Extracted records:
---*---

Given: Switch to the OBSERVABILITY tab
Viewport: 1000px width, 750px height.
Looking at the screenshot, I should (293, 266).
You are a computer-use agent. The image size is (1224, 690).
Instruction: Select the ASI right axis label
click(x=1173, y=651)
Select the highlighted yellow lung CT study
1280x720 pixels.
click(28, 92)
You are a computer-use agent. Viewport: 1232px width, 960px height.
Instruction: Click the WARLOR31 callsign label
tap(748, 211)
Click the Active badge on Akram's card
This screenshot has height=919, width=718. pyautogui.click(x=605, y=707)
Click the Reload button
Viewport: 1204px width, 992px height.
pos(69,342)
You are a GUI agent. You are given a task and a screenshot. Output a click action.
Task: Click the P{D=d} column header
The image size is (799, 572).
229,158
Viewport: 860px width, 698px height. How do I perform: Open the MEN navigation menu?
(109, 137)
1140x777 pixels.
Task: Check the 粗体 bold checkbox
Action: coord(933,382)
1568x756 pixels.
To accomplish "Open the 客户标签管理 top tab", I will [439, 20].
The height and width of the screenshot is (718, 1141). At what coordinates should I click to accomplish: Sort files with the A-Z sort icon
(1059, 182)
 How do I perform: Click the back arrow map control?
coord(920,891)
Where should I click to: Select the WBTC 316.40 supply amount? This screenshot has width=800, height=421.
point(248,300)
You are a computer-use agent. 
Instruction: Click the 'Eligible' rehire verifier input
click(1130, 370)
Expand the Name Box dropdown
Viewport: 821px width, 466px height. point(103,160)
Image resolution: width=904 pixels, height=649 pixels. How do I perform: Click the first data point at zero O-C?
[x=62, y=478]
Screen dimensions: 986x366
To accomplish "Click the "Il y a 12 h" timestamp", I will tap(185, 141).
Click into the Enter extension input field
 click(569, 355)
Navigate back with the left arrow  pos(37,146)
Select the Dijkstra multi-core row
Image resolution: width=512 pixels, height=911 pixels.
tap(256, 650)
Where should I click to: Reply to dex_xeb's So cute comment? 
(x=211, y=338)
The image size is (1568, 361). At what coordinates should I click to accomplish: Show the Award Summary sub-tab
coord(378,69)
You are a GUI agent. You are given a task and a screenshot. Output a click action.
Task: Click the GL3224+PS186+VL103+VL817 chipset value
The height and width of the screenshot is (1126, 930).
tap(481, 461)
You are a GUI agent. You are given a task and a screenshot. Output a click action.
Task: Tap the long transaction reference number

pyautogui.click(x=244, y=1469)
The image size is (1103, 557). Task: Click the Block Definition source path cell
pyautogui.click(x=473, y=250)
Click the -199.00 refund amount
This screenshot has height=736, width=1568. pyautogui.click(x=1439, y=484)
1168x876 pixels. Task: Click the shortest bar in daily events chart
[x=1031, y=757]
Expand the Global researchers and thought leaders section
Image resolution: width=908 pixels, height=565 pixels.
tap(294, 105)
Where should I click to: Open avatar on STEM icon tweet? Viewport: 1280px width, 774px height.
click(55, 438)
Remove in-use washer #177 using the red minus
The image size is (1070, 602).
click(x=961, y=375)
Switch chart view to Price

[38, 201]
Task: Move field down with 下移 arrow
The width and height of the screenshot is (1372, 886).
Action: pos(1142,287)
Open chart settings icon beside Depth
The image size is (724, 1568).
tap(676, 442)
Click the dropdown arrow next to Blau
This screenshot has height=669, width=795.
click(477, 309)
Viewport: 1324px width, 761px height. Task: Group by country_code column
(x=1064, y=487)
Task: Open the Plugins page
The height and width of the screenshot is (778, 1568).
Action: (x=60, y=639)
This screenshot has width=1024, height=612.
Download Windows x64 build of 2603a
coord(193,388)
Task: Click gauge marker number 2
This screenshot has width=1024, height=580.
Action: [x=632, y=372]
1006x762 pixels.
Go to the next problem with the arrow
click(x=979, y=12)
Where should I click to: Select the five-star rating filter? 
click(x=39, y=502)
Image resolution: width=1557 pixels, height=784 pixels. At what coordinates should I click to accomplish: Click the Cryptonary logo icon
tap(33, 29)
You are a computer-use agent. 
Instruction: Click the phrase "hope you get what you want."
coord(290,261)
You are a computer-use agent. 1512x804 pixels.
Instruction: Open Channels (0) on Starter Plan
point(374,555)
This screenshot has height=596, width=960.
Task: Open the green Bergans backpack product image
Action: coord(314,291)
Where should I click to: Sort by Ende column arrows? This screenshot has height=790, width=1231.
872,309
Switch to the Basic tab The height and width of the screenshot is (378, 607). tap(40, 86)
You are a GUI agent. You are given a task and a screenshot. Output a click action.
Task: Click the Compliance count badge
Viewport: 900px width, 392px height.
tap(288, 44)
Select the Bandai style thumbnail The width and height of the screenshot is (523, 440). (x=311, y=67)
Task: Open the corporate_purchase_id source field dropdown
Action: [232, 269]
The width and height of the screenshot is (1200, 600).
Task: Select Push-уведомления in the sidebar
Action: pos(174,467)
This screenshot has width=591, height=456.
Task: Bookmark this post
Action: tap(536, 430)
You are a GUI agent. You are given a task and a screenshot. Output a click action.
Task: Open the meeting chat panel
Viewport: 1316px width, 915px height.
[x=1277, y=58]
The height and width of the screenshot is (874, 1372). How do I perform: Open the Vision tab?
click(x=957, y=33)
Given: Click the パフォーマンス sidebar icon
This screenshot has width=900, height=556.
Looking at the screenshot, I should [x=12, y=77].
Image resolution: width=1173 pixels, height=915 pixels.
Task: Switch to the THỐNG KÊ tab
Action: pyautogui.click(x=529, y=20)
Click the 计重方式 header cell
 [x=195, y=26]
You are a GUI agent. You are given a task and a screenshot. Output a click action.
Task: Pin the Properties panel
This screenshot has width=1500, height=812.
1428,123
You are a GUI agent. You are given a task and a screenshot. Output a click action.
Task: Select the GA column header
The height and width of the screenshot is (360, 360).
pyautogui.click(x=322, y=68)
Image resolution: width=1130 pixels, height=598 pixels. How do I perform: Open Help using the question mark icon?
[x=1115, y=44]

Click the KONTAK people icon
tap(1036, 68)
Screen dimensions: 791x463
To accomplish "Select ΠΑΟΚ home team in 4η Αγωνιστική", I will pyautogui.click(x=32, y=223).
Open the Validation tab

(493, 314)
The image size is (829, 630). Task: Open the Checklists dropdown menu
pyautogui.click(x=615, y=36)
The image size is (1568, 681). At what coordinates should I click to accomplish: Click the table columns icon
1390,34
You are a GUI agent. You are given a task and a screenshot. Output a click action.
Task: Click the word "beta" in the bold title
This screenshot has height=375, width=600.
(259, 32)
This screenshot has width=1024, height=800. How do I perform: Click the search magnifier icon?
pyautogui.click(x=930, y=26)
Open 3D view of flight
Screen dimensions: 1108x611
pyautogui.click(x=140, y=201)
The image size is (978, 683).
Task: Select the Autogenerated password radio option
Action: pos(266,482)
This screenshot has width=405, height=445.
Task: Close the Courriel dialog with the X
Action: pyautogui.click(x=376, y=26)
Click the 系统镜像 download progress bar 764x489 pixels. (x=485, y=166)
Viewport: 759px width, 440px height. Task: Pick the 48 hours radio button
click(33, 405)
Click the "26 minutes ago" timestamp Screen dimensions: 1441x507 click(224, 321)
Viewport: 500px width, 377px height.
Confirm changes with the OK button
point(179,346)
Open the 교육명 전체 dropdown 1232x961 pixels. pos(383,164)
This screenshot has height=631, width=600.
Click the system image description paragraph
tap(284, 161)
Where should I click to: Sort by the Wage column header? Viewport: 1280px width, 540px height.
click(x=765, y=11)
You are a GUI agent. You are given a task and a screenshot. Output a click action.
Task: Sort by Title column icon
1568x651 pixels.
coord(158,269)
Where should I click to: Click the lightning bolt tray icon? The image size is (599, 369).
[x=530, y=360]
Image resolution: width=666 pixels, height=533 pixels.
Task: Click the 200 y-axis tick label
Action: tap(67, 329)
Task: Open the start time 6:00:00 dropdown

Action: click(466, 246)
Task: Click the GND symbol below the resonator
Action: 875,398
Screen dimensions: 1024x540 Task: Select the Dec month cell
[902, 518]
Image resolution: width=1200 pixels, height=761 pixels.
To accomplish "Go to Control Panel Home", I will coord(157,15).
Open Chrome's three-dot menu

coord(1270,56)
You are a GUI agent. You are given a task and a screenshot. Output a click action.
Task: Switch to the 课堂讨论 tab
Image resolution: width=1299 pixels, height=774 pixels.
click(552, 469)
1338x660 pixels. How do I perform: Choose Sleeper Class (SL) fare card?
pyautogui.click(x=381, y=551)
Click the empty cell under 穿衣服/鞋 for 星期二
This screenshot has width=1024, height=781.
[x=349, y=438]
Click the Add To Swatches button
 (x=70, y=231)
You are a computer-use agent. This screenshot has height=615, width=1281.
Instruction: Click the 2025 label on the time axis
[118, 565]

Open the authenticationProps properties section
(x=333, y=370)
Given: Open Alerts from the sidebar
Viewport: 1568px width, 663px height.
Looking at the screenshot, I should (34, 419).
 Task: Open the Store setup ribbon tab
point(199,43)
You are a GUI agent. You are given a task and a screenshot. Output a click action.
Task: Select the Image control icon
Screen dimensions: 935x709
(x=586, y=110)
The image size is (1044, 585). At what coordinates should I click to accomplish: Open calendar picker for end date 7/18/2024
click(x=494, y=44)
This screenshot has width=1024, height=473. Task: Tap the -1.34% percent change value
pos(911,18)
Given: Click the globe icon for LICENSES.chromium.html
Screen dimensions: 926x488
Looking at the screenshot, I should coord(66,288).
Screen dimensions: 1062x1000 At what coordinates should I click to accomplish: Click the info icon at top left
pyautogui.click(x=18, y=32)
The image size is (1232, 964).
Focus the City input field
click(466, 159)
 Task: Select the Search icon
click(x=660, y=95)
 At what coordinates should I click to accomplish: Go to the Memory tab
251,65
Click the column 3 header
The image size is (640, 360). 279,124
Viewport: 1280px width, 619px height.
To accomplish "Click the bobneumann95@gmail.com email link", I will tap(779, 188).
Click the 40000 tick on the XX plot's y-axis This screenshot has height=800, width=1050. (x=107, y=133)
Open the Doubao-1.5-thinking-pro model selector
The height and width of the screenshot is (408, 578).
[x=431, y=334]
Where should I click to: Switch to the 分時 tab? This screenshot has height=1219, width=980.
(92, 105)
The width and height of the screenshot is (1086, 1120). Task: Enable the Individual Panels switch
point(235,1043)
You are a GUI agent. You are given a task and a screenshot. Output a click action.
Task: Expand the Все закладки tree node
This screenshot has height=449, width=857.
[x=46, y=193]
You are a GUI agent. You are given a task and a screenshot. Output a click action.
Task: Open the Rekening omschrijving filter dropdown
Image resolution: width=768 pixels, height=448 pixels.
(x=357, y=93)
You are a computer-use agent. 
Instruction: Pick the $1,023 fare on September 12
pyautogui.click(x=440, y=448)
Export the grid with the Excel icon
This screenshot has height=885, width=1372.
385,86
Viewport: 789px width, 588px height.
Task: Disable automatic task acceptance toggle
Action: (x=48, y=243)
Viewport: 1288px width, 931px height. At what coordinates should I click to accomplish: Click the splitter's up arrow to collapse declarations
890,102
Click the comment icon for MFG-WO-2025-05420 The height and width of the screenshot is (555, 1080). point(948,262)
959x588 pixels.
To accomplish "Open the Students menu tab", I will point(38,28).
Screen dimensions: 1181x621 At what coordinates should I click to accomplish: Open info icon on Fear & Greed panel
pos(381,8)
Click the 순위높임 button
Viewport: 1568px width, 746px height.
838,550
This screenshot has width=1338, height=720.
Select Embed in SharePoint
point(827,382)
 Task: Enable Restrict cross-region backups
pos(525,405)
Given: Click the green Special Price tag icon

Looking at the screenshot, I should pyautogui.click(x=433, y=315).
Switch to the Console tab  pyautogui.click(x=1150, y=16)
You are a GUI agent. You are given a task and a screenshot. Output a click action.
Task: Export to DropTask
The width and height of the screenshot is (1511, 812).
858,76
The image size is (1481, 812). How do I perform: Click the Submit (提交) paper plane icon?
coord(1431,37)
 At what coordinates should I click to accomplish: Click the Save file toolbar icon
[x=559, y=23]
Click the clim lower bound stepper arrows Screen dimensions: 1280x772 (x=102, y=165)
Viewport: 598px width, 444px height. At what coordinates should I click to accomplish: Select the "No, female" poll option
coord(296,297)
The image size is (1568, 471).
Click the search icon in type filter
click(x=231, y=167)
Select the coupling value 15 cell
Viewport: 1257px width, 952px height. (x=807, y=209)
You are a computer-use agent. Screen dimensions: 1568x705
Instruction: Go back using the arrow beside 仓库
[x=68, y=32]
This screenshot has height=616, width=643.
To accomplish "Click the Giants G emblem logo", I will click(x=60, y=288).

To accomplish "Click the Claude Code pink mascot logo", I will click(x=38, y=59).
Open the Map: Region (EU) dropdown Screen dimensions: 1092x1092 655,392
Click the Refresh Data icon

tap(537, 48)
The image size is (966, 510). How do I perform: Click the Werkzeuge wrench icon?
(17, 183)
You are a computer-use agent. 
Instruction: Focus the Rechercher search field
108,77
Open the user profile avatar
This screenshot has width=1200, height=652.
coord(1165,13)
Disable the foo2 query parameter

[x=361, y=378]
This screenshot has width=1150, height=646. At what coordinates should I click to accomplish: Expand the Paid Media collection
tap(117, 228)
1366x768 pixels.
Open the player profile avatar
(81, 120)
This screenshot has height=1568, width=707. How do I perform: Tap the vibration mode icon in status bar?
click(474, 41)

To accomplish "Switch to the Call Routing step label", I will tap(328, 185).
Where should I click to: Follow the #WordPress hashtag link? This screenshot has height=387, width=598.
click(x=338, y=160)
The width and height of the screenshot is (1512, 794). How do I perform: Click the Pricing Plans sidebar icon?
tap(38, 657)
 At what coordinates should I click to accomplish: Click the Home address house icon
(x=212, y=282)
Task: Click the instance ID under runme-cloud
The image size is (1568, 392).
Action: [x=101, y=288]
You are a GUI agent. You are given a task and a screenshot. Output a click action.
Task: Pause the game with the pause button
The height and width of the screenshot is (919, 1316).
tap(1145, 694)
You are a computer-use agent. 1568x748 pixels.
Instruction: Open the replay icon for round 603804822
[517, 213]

---*---

• _Task to carry out_
Return only the number of lines in the data above that include the word "computer".

• _Answer to the exercise_
10